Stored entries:
________________________
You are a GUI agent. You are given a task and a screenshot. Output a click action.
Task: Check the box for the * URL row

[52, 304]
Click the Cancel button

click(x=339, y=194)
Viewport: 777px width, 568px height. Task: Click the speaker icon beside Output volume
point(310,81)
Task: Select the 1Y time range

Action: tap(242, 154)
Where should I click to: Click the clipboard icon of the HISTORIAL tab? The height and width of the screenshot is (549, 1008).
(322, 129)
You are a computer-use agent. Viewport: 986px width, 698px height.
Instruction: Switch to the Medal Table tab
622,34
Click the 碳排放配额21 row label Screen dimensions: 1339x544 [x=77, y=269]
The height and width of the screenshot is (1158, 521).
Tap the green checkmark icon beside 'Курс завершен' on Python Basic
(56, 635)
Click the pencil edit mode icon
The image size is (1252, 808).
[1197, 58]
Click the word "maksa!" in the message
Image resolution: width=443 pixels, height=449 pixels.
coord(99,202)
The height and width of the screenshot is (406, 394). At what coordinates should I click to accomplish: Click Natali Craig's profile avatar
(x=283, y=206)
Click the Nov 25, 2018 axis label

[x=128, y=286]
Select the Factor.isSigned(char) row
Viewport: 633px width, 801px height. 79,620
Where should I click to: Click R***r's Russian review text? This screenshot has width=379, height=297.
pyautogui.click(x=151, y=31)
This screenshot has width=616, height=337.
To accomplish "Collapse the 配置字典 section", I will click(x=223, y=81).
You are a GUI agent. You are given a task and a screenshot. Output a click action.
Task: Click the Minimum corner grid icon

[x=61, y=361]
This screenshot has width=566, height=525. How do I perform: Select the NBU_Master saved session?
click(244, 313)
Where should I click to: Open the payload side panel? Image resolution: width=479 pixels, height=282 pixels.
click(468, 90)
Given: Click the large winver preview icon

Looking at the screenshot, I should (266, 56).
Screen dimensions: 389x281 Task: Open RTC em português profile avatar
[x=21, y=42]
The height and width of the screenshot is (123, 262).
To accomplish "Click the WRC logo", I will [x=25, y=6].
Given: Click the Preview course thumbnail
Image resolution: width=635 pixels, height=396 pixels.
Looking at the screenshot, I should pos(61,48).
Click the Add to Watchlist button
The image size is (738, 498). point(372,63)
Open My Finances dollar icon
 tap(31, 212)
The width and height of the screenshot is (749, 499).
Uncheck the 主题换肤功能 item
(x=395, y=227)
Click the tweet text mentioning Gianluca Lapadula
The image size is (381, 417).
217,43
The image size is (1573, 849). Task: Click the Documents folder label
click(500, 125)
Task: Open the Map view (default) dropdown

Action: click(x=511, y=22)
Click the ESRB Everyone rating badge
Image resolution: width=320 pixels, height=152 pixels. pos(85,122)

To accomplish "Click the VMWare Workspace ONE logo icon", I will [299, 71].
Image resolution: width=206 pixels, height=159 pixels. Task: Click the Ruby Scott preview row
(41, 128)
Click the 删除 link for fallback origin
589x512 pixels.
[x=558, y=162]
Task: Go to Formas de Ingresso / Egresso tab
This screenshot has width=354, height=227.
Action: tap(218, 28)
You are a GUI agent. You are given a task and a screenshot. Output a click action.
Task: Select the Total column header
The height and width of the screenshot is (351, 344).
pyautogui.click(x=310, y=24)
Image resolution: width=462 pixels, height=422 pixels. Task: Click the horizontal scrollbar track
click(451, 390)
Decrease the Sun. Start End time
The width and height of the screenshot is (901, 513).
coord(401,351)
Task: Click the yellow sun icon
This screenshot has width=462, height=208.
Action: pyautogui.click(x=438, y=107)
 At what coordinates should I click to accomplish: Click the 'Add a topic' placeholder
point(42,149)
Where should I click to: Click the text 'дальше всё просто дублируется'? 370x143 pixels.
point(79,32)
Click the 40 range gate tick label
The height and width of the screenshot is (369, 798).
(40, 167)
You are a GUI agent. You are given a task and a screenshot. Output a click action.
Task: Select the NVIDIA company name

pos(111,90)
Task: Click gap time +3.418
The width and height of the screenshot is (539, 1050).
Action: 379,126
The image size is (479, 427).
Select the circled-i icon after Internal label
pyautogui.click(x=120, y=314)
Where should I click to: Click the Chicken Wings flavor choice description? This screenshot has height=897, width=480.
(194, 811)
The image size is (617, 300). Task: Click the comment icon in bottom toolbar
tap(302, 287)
________________________
• Task prompt: Please retype the data above exactly, including every line.

• The completed task:
You are a GUI agent. You are given a task and a screenshot. Output a click action.
Task: Check the box for the * URL row

[52, 304]
Click the Cancel button

click(x=339, y=194)
Viewport: 777px width, 568px height. Task: Click the speaker icon beside Output volume
point(310,81)
Task: Select the 1Y time range

Action: tap(242, 154)
Where should I click to: Click the clipboard icon of the HISTORIAL tab? The height and width of the screenshot is (549, 1008).
(322, 129)
You are a computer-use agent. Viewport: 986px width, 698px height.
Instruction: Switch to the Medal Table tab
622,34
Click the 碳排放配额21 row label Screen dimensions: 1339x544 [x=77, y=269]
The height and width of the screenshot is (1158, 521).
Tap the green checkmark icon beside 'Курс завершен' on Python Basic
(56, 635)
Click the pencil edit mode icon
The image size is (1252, 808).
[1197, 58]
Click the word "maksa!" in the message
Image resolution: width=443 pixels, height=449 pixels.
coord(99,202)
The height and width of the screenshot is (406, 394). At what coordinates should I click to accomplish: Click Natali Craig's profile avatar
(x=283, y=206)
Click the Nov 25, 2018 axis label

[x=128, y=286]
Select the Factor.isSigned(char) row
Viewport: 633px width, 801px height. 79,620
Where should I click to: Click R***r's Russian review text? This screenshot has width=379, height=297.
pyautogui.click(x=151, y=31)
This screenshot has width=616, height=337.
To accomplish "Collapse the 配置字典 section", I will click(x=223, y=81).
You are a GUI agent. You are given a task and a screenshot. Output a click action.
Task: Click the Minimum corner grid icon

[x=61, y=361]
This screenshot has width=566, height=525. How do I perform: Select the NBU_Master saved session?
click(244, 313)
Where should I click to: Open the payload side panel? Image resolution: width=479 pixels, height=282 pixels.
click(468, 90)
Given: Click the large winver preview icon

Looking at the screenshot, I should (266, 56).
Screen dimensions: 389x281 Task: Open RTC em português profile avatar
[x=21, y=42]
The height and width of the screenshot is (123, 262).
To accomplish "Click the WRC logo", I will [x=25, y=6].
Given: Click the Preview course thumbnail
Image resolution: width=635 pixels, height=396 pixels.
Looking at the screenshot, I should pos(61,48).
Click the Add to Watchlist button
The image size is (738, 498). point(372,63)
Open My Finances dollar icon
 tap(31, 212)
The width and height of the screenshot is (749, 499).
Uncheck the 主题换肤功能 item
(x=395, y=227)
Click the tweet text mentioning Gianluca Lapadula
The image size is (381, 417).
217,43
The image size is (1573, 849). Task: Click the Documents folder label
click(500, 125)
Task: Open the Map view (default) dropdown

Action: click(x=511, y=22)
Click the ESRB Everyone rating badge
Image resolution: width=320 pixels, height=152 pixels. pos(85,122)

To accomplish "Click the VMWare Workspace ONE logo icon", I will [299, 71].
Image resolution: width=206 pixels, height=159 pixels. Task: Click the Ruby Scott preview row
(41, 128)
Click the 删除 link for fallback origin
589x512 pixels.
[x=558, y=162]
Task: Go to Formas de Ingresso / Egresso tab
This screenshot has width=354, height=227.
Action: tap(218, 28)
You are a GUI agent. You are given a task and a screenshot. Output a click action.
Task: Select the Total column header
The height and width of the screenshot is (351, 344).
pyautogui.click(x=310, y=24)
Image resolution: width=462 pixels, height=422 pixels. Task: Click the horizontal scrollbar track
click(451, 390)
Decrease the Sun. Start End time
The width and height of the screenshot is (901, 513).
coord(401,351)
Task: Click the yellow sun icon
This screenshot has width=462, height=208.
Action: pyautogui.click(x=438, y=107)
 At what coordinates should I click to accomplish: Click the 'Add a topic' placeholder
point(42,149)
Where should I click to: Click the text 'дальше всё просто дублируется'? 370x143 pixels.
point(79,32)
Click the 40 range gate tick label
The height and width of the screenshot is (369, 798).
(40, 167)
You are a GUI agent. You are given a task and a screenshot. Output a click action.
Task: Select the NVIDIA company name

pos(111,90)
Task: Click gap time +3.418
The width and height of the screenshot is (539, 1050).
Action: 379,126
The image size is (479, 427).
Select the circled-i icon after Internal label
pyautogui.click(x=120, y=314)
Where should I click to: Click the Chicken Wings flavor choice description? This screenshot has height=897, width=480.
(194, 811)
The image size is (617, 300). Task: Click the comment icon in bottom toolbar
tap(302, 287)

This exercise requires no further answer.